→ **Brief**
Pictures must not appear in the copy. Reproduce exactly, and only, the lines from the one with "Where should I" through the end of the data below.

→ **Dataset records**
▬▬▬

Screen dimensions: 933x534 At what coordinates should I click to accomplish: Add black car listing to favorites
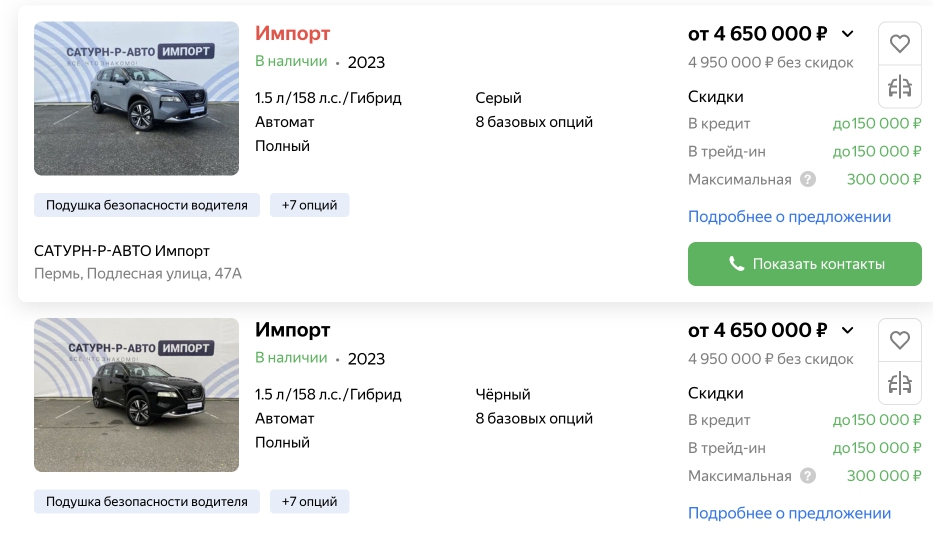pos(900,340)
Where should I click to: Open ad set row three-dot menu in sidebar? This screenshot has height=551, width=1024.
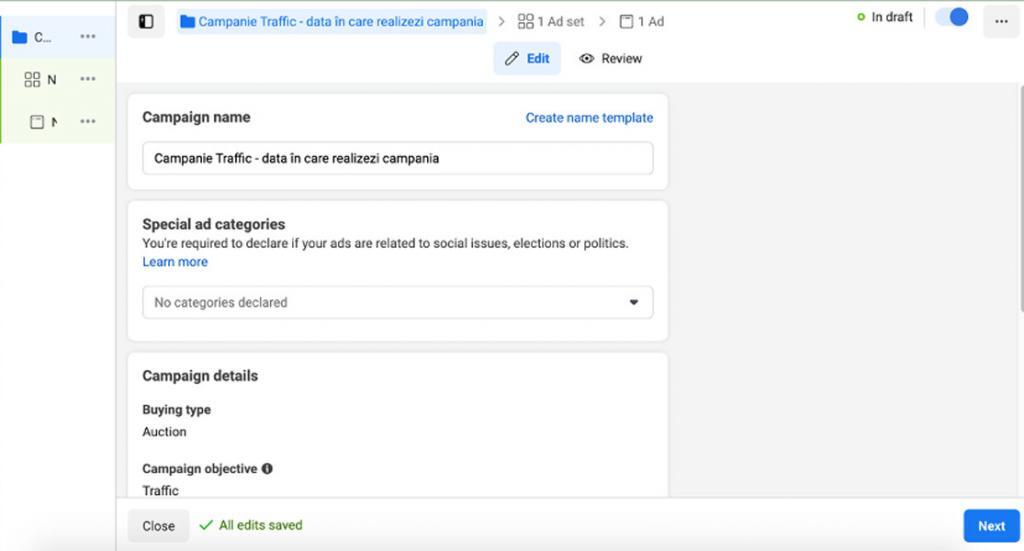pyautogui.click(x=88, y=79)
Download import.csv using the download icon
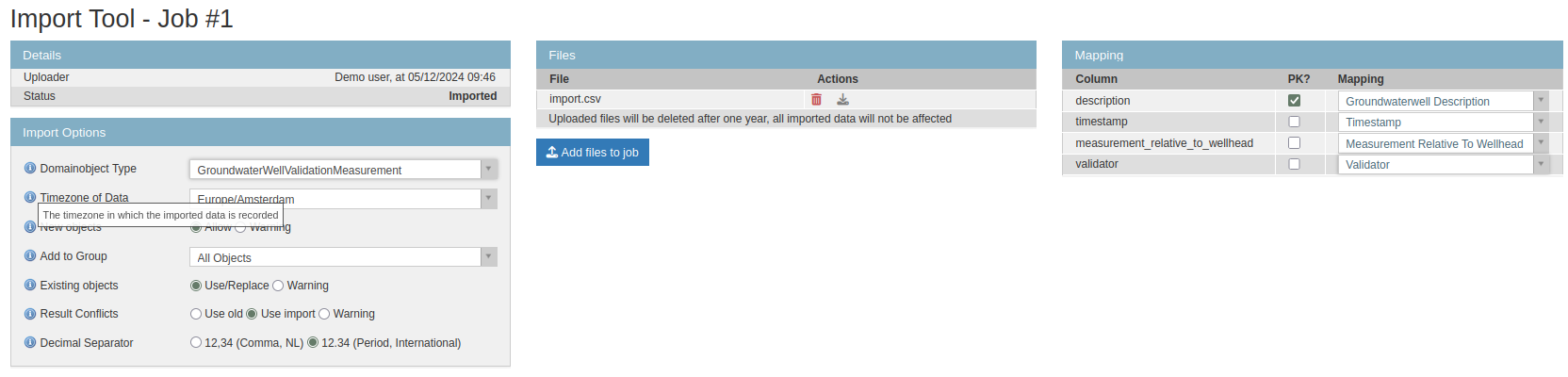Screen dimensions: 1568x377 pyautogui.click(x=843, y=99)
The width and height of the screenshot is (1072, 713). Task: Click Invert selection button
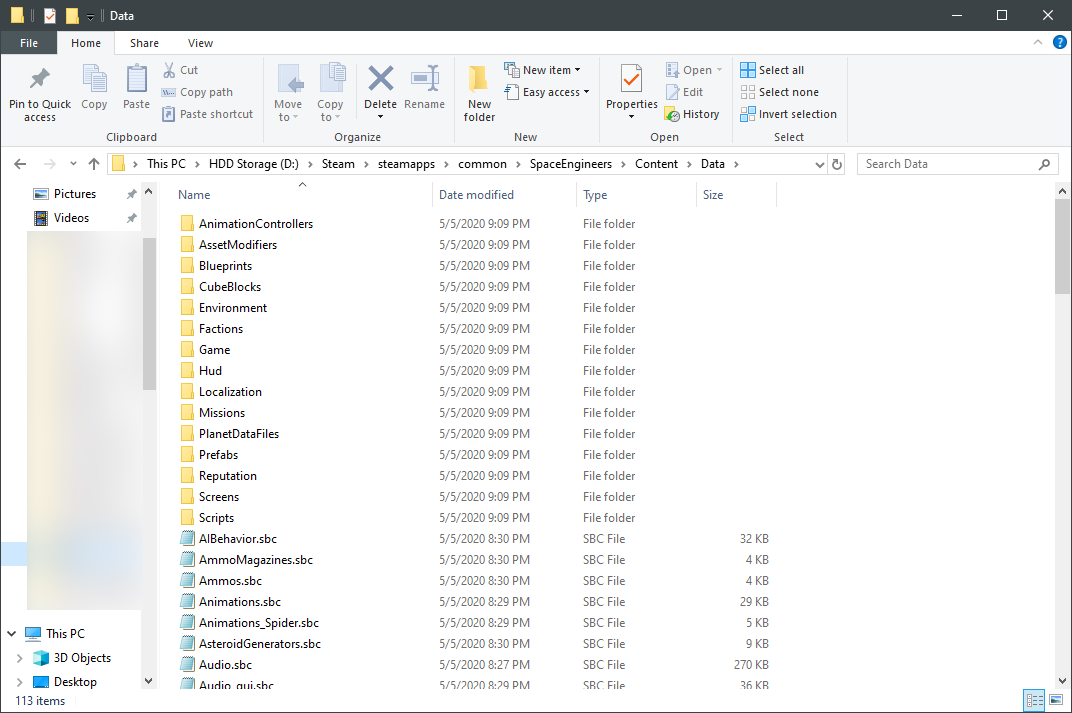pyautogui.click(x=788, y=114)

▬▬▬

→ **Answer area**
Where should I click to: Open ad set row three-dot menu in sidebar? This screenshot has height=551, width=1024.
pyautogui.click(x=88, y=79)
Download import.csv using the download icon
Screen dimensions: 1568x377 pyautogui.click(x=843, y=99)
The width and height of the screenshot is (1072, 713). Task: Click Invert selection button
pyautogui.click(x=788, y=114)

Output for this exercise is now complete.